EXERCISE PROMPT: Return the full listing, keeping every line exactly as it is.

LISTED ENTRIES:

* * * * * * * * *

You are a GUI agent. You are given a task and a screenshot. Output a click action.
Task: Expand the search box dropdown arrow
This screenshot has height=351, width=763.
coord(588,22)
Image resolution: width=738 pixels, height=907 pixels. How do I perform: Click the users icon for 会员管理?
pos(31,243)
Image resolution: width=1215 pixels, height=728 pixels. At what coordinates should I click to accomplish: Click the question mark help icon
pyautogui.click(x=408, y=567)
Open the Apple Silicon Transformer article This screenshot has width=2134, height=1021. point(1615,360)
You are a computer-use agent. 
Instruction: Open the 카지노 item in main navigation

* * * * * * * * *

FINISHED TASK:
You are a GUI agent. You are given a task and a screenshot. Output a click action.
Task: Expand the search box dropdown arrow
This screenshot has height=351, width=763.
coord(588,22)
Image resolution: width=738 pixels, height=907 pixels. How do I perform: Click the users icon for 会员管理?
pos(31,243)
Image resolution: width=1215 pixels, height=728 pixels. At what coordinates should I click to accomplish: Click the question mark help icon
pyautogui.click(x=408, y=567)
Open the Apple Silicon Transformer article This screenshot has width=2134, height=1021. point(1615,360)
You are a computer-use agent. 
Instruction: Open the 카지노 item in main navigation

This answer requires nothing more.